### WHAT THE EXERCISE ASKS
Please repeat everything in the Deutsche Bank first-quarter 2006 results release below, word for word, from "Frankfurt am Main, 03." down to "englischer Sprache verfügbar.".

### SELECTED EXCERPT
⟨
IR Informationen - Archiv

Frankfurt am Main, 03. Mai 2006

Deutsche Bank reports record first quarter 2006 pre-tax profit or EUR 2.6 billion, up 46%


Diese Information ist nur in englischer Sprache verfügbar.

  • Net income up 55% to EUR 1.7 billion
  • Total revenues up 21% to EUR 8.0 billion
  • Pre-tax return on equity of 40%
  • Diluted earnings per share up 58% to EUR 3.30
  • Record quarterly earnings in both Private Clients and Asset Management (PCAM) and the Corporate and Investment Bank (CIB)
  • Net new money in PCAM of EUR 12 billion

Deutsche Bank (XETRA: DBKGn.DE / NYSE: DB) reported income before income taxes for the first quarter 2006 of EUR 2.6 billion, up 46% versus EUR 1.8 billion in the first quarter 2005. Net income was EUR 1.7 billion, up 55% versus EUR 1.1 billion in the prior year first quarter. Reported pre-tax return on average active equity was 40%, up ten percentage points versus 30% in the first quarter 2005. Pre-tax return on average active equity per the bank’s target definition, which excludes restructuring expenses and substantial gains from the sale of industrial holdings, was also 40%, up by seven percentage points versus the first quarter 2005. Diluted earnings per share were EUR 3.30, up 58% versus the first quarter 2005.

Dr. Josef Ackermann, Chairman of the Management Board, said: “This was the most profitable first quarter in Deutsche Bank’s history, with record performances in both PCAM and CIB. Market conditions were favourable: the world’s capital markets performed strongly; levels of corporate activity, above all in Europe, remained high, with positive momentum in Germany; and demand for investment management solutions, from individuals and institutions, was robust.”
⟩
### PROVIDED DATA
⟨
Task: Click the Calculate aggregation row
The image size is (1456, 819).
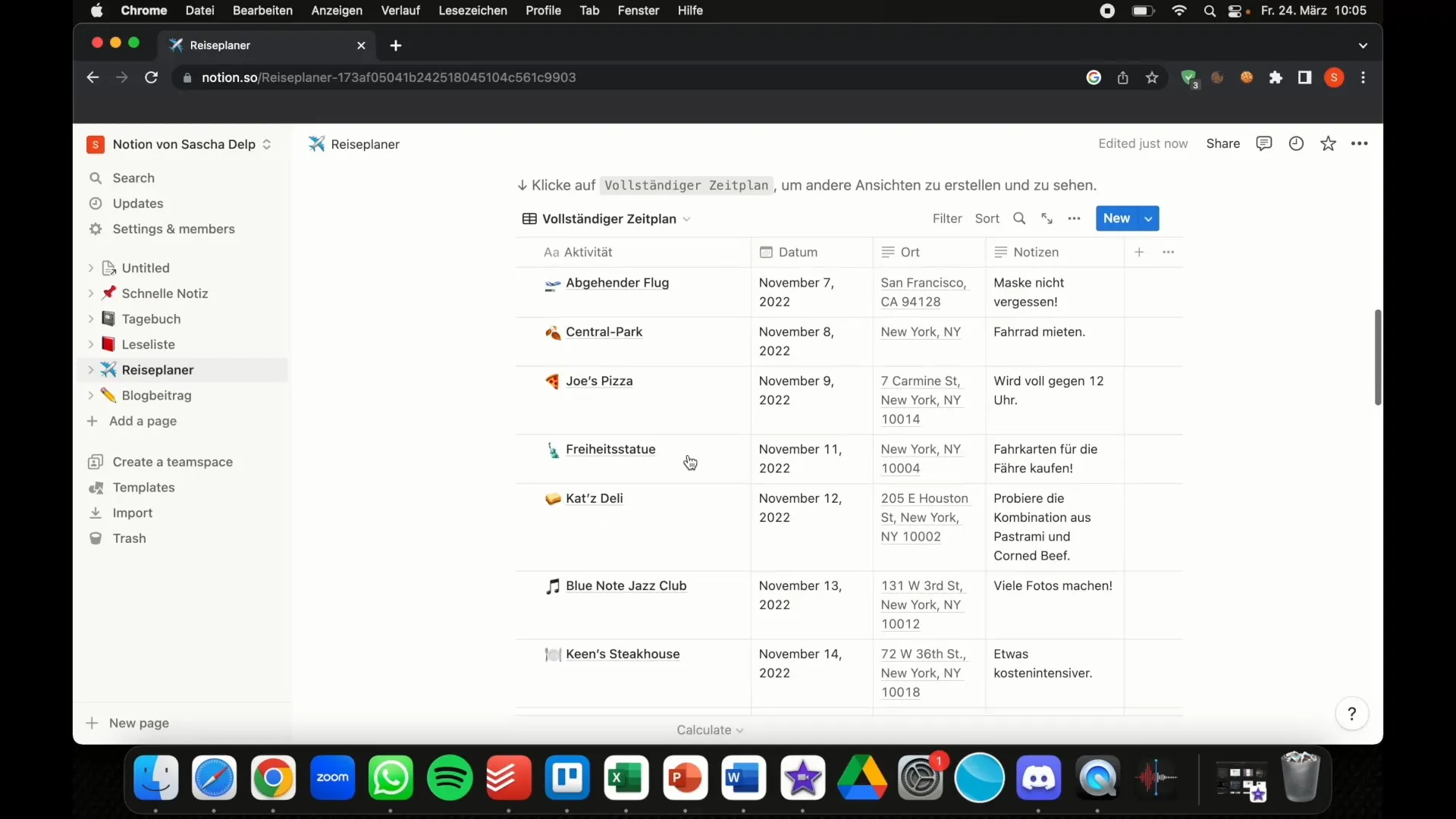Action: (x=710, y=729)
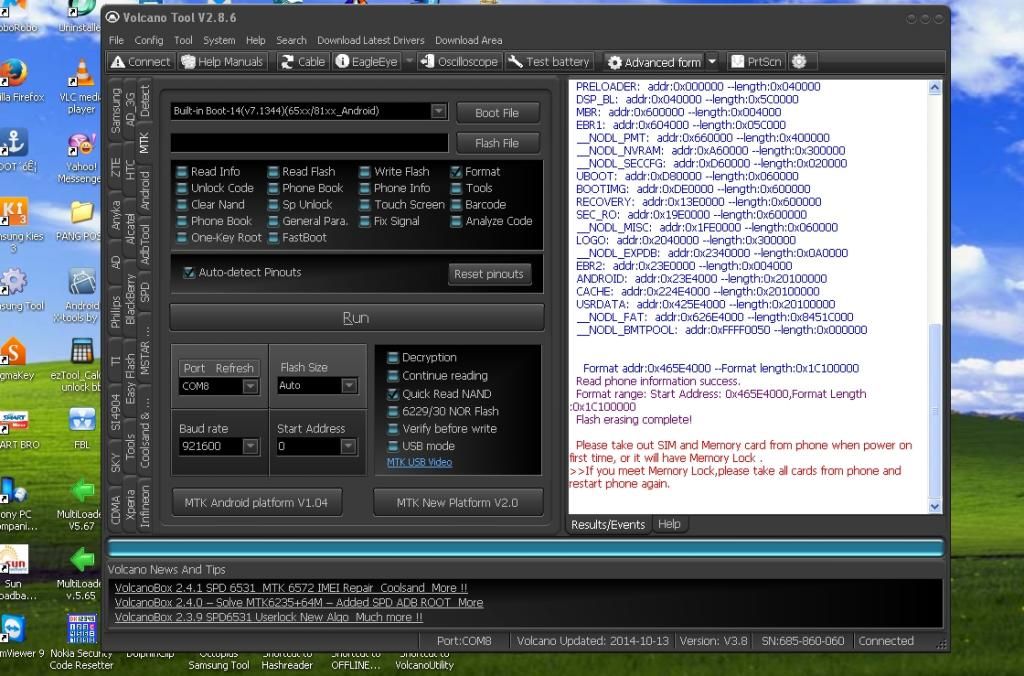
⟩
### RESPONSE TO THE EXERCISE
Frankfurt am Main, 03. Mai 2006

Deutsche Bank reports record first quarter 2006 pre-tax profit or EUR 2.6 billion, up 46%


Diese Information ist nur in englischer Sprache verfügbar.